# [CONSIGNE]
Transcrivez intégralement, sans aucune modification, l'extrait consacré à l'évolution des Frères de l'Assomption.

3.6.3. Evolution des des Frères de l’Assomption (1952-1996)

En 1963, dix ans après sa fondation, la Congrégation des Frères de l'Assomption, devint autonome, avec un premier Supérieur général autochtone, le Frère Athanase Kabambi. Relativement abandonnée à elle-même, comme un petit de serpent, la jeune congrégation resta sans appui spirituel, moral, intellectuel et matériel. Les Augustins de l’Assomption, et plus tard le diocèse semblent privilégier la congrégation religieuse autochtone des Petites Sœurs de la Présentation.

Du point de vue matériel, les Frères de l'Assomption mènent une vie de pauvreté proche de la misère. Leur situation financière précaire ne permet pas à l’Institut religieux de pourvoir à la formation de ses membres pour les divers services que la population locale lui demande. Néanmoins, ce style de vie simple, héroïquement vécu, témoigne, aux yeux du peuple, de la pauvreté religieuse et évangélique.

# [CONTENU DES DONNÉES]
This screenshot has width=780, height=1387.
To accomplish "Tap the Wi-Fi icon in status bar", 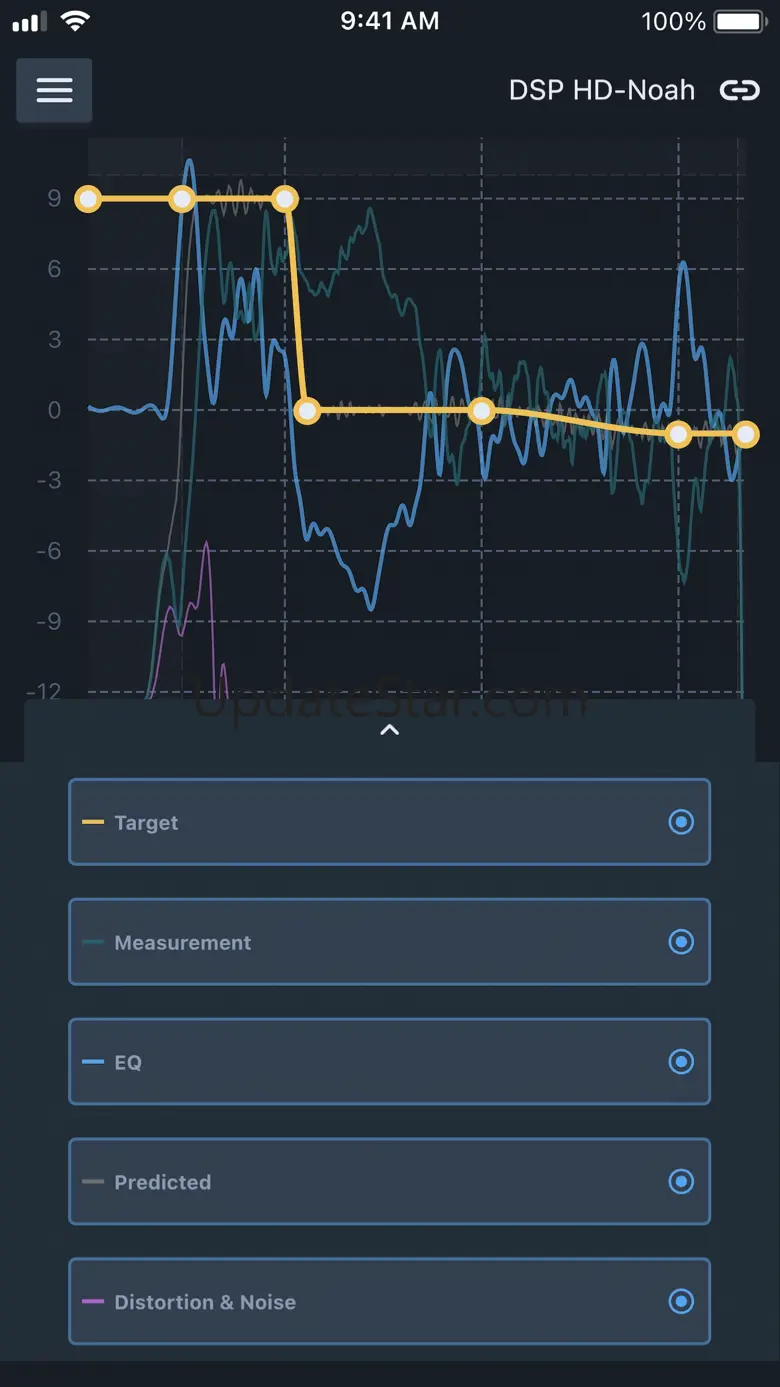I will tap(75, 22).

# [RÉSULTAT]
3.6.3. Evolution des des Frères de l’Assomption (1952-1996)

En 1963, dix ans après sa fondation, la Congrégation des Frères de l'Assomption, devint autonome, avec un premier Supérieur général autochtone, le Frère Athanase Kabambi. Relativement abandonnée à elle-même, comme un petit de serpent, la jeune congrégation resta sans appui spirituel, moral, intellectuel et matériel. Les Augustins de l’Assomption, et plus tard le diocèse semblent privilégier la congrégation religieuse autochtone des Petites Sœurs de la Présentation.

Du point de vue matériel, les Frères de l'Assomption mènent une vie de pauvreté proche de la misère. Leur situation financière précaire ne permet pas à l’Institut religieux de pourvoir à la formation de ses membres pour les divers services que la population locale lui demande. Néanmoins, ce style de vie simple, héroïquement vécu, témoigne, aux yeux du peuple, de la pauvreté religieuse et évangélique.